### AIM OF THE EXERCISE:
Each entry that follows needs to be written out exactly, with nothing left out.

════════

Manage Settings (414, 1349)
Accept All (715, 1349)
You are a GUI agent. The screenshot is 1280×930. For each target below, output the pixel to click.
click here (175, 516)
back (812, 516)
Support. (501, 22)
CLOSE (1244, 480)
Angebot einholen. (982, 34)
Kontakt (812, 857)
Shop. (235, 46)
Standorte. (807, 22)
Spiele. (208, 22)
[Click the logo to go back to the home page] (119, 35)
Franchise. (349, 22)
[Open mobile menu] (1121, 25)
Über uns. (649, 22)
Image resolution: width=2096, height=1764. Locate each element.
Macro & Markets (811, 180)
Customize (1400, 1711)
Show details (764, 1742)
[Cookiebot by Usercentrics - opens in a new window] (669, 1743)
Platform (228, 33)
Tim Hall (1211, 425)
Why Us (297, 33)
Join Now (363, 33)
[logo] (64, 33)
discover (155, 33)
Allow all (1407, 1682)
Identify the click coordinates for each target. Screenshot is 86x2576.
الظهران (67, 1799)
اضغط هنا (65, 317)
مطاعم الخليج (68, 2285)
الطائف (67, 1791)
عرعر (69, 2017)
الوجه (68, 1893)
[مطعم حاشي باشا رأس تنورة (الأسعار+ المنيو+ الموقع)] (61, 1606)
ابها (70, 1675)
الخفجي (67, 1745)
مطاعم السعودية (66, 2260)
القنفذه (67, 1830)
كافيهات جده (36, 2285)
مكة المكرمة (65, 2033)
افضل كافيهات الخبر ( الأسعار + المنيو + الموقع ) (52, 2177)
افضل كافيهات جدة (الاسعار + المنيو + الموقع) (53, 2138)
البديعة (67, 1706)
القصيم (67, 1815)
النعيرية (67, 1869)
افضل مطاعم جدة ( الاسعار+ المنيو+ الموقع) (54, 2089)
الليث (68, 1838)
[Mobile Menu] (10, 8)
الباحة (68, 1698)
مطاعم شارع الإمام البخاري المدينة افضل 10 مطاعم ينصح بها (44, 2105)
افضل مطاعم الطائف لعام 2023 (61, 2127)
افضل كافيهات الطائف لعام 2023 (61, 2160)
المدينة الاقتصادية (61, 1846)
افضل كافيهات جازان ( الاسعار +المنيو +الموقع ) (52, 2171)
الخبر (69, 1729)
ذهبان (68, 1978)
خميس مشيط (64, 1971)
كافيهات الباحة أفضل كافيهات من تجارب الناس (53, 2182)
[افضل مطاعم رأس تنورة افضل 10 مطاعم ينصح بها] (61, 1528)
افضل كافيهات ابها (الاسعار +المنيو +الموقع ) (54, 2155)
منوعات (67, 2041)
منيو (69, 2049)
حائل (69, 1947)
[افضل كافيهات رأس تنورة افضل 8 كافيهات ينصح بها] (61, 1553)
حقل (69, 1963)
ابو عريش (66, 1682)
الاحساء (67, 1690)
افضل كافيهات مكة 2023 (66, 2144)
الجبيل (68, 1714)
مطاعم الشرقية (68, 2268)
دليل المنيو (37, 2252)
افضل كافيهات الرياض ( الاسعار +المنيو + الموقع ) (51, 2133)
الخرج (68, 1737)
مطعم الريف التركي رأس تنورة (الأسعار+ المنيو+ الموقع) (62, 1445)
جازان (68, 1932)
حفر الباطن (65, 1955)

════════

### RESPONSE AREA:
Manage Settings (414, 1349)
Accept All (715, 1349)
You are a GUI agent. The screenshot is 1280×930. For each target below, output the pixel to click.
click here (175, 516)
back (812, 516)
Support. (501, 22)
CLOSE (1244, 480)
Angebot einholen. (982, 34)
Kontakt (812, 857)
Shop. (235, 46)
Standorte. (807, 22)
Spiele. (208, 22)
[Click the logo to go back to the home page] (119, 35)
Franchise. (349, 22)
[Open mobile menu] (1121, 25)
Über uns. (649, 22)
Image resolution: width=2096, height=1764. Locate each element.
Macro & Markets (811, 180)
Customize (1400, 1711)
Show details (764, 1742)
[Cookiebot by Usercentrics - opens in a new window] (669, 1743)
Platform (228, 33)
Tim Hall (1211, 425)
Why Us (297, 33)
Join Now (363, 33)
[logo] (64, 33)
discover (155, 33)
Allow all (1407, 1682)
Identify the click coordinates for each target. Screenshot is 86x2576.
الظهران (67, 1799)
اضغط هنا (65, 317)
مطاعم الخليج (68, 2285)
الطائف (67, 1791)
عرعر (69, 2017)
الوجه (68, 1893)
[مطعم حاشي باشا رأس تنورة (الأسعار+ المنيو+ الموقع)] (61, 1606)
ابها (70, 1675)
الخفجي (67, 1745)
مطاعم السعودية (66, 2260)
القنفذه (67, 1830)
كافيهات جده (36, 2285)
مكة المكرمة (65, 2033)
افضل كافيهات الخبر ( الأسعار + المنيو + الموقع ) (52, 2177)
افضل كافيهات جدة (الاسعار + المنيو + الموقع) (53, 2138)
البديعة (67, 1706)
القصيم (67, 1815)
النعيرية (67, 1869)
افضل مطاعم جدة ( الاسعار+ المنيو+ الموقع) (54, 2089)
الليث (68, 1838)
[Mobile Menu] (10, 8)
الباحة (68, 1698)
مطاعم شارع الإمام البخاري المدينة افضل 10 مطاعم ينصح بها (44, 2105)
افضل مطاعم الطائف لعام 2023 (61, 2127)
افضل كافيهات الطائف لعام 2023 (61, 2160)
المدينة الاقتصادية (61, 1846)
افضل كافيهات جازان ( الاسعار +المنيو +الموقع ) (52, 2171)
الخبر (69, 1729)
ذهبان (68, 1978)
خميس مشيط (64, 1971)
كافيهات الباحة أفضل كافيهات من تجارب الناس (53, 2182)
[افضل مطاعم رأس تنورة افضل 10 مطاعم ينصح بها] (61, 1528)
افضل كافيهات ابها (الاسعار +المنيو +الموقع ) (54, 2155)
منوعات (67, 2041)
منيو (69, 2049)
حائل (69, 1947)
[افضل كافيهات رأس تنورة افضل 8 كافيهات ينصح بها] (61, 1553)
حقل (69, 1963)
ابو عريش (66, 1682)
الاحساء (67, 1690)
افضل كافيهات مكة 2023 (66, 2144)
الجبيل (68, 1714)
مطاعم الشرقية (68, 2268)
دليل المنيو (37, 2252)
افضل كافيهات الرياض ( الاسعار +المنيو + الموقع ) (51, 2133)
الخرج (68, 1737)
مطعم الريف التركي رأس تنورة (الأسعار+ المنيو+ الموقع) (62, 1445)
جازان (68, 1932)
حفر الباطن (65, 1955)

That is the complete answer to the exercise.